Vie rurale 21 novembre 2022

Grippe aviaire : « C’est le pire cauchemar qui se réalisait »

En sortant de chez elle, le mardi 5 juillet à 6 h du matin, Jennifer Paquet, productrice avicole dans la région de Québec, a réalisé l’ampleur de la situation à laquelle elle devrait faire face : une imposante flotte de camions, de voitures et d’agents de sécurité de l’Agence canadienne d’inspection des aliments (ACIA) accaparait l’espace devant ses bâtiments d’élevage.

Ce témoignage a été fait dans un contexte où plusieurs sites d’élevages de volailles sont touchés par la grippe aviaire de souche hautement pathogène depuis le printemps, une situation qui était jusqu’ici inédite dans la province. Mentionnons que l’éleveuse n’a pas sollicité d’entrevue auprès des médias, mais s’est exprimé dans le cadre d’une conférence destinée aux éleveurs de volailles. Elle a courageusement accepté de parler de cette expérience éprouvante afin notamment de sensibiliser ses collègues à l’urgence d’agir en matière de biosécurité à la ferme.

À la ferme de Mme Paquet, les dindons du bâtiment infecté ne montraient pourtant aucun signe clinique de la maladie le vendredi 1er juillet, soit une journée avant que tout ne déboule, a-t-elle rapporté. « Le lendemain, un employé a remarqué quelques oiseaux morts dans le bâtiment et on a donc averti l’ACIA. Quand le verdict est tombé peu de temps après, c’était comme le pire cauchemar qui se réalisait. Vu qu’il n’y avait presque pas eu de signes avant, c’était encore plus terrifiant. On se demandait si on était assis sur une bombe à retardement », a-t-elle dit.

| Questions à traiter |
1. Pour chacune des affirmations suivantes, indiquez par oui ou par non si elle concorde avec l’extrait sur la grippe aviaire, en citant tels quels les mots de l’extrait qui tranchent la question. (a) Jennifer Paquet a sollicité une entrevue auprès des médias. (b) Les dindons du bâtiment infecté ne présentaient aucun signe clinique de la maladie le vendredi 1er juillet. (c) C’est un employé qui a remarqué des oiseaux morts dans le bâtiment.
2. Résumez l’extrait sur la grippe aviaire en deux phrases.
3. Rédigez la suite de l’extrait sur la grippe aviaire à partir de la fin de son dernier paragraphe.

| Données fournies |
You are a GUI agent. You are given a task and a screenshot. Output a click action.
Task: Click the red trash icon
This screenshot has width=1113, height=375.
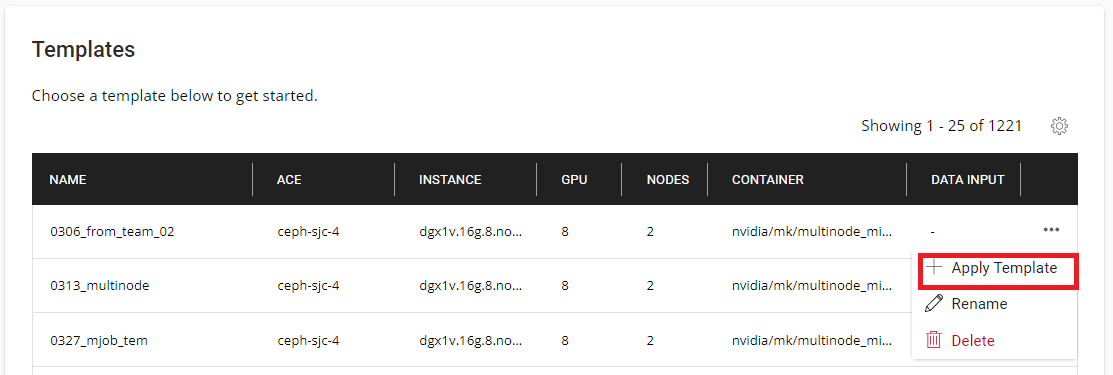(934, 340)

--

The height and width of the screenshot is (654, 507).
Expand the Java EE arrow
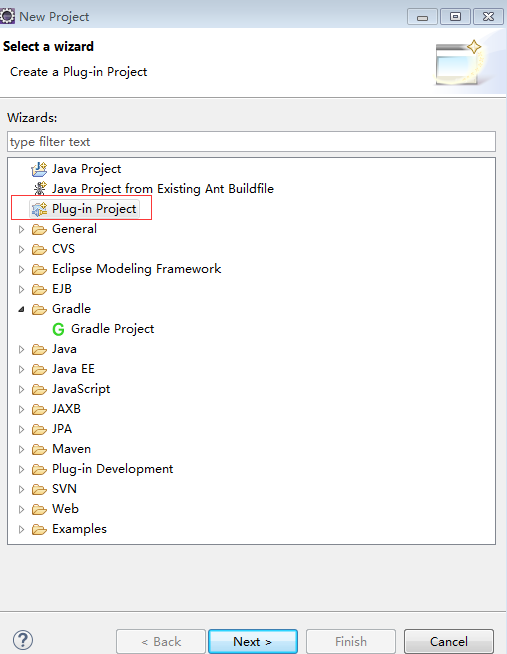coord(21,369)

| Réponses attendues |
1.
(a) Non : « l’éleveuse n’a pas sollicité d’entrevue auprès des médias »
(b) Oui : « les dindons du bâtiment infecté ne montraient pourtant aucun signe clinique de la maladie le vendredi 1er juillet »
(c) Oui : « un employé a remarqué quelques oiseaux morts dans le bâtiment »

2. Lors d’une conférence destinée aux éleveurs de volailles, Jennifer Paquet, productrice avicole de la région de Québec, a relaté l’arrivée de l’ACIA devant ses bâtiments d’élevage le 5 juillet, alors que la grippe aviaire hautement pathogène touche depuis le printemps plusieurs élevages de la province. Ses dindons ne montraient aucun signe clinique le 1er juillet, mais un employé a découvert des oiseaux morts le lendemain, et le verdict a été vécu comme « le pire cauchemar qui se réalisait ».

3.
Dans les jours qui ont suivi, les équipes de l’ACIA ont procédé au dépeuplement des oiseaux de tous les sites d’élevage. Au départ, Mme Paquet voulait assister l’ACIA dans les procédures, mais elle a finalement dû déléguer cette tâche à l’un de ses employés sous la recommandation de sa vétérinaire.  « Elle a insisté pour que je ne voie pas ce qui se passe, parce que même pour elle, qui n’était pas propriétaire des oiseaux, c’était difficile », a confié l’éleveuse.

Les équipes ont ensuite procédé au compostage des carcasses à l’intérieur des bâtiments. Une étape que Mme Paquet a qualifiée de « laborieuse », notamment en raison de la machinerie qui doit être manœuvrée dans un espace restreint, et pendant laquelle trois ventilateurs et une porte de garage ont été arrachés, déplore la productrice, qui précise que les équipes de l’ACIA s’améliorent aussi à travers cette expérience.

Tout nettoyer à la brosse à dents

Après le départ de l’ACIA et les 28 jours de décontamination primaire, le travail était encore loin d’être terminé. « C’est à ce moment qu’on se sent un peu laissés à nous-mêmes, a ­mentionné Jennifer Paquet.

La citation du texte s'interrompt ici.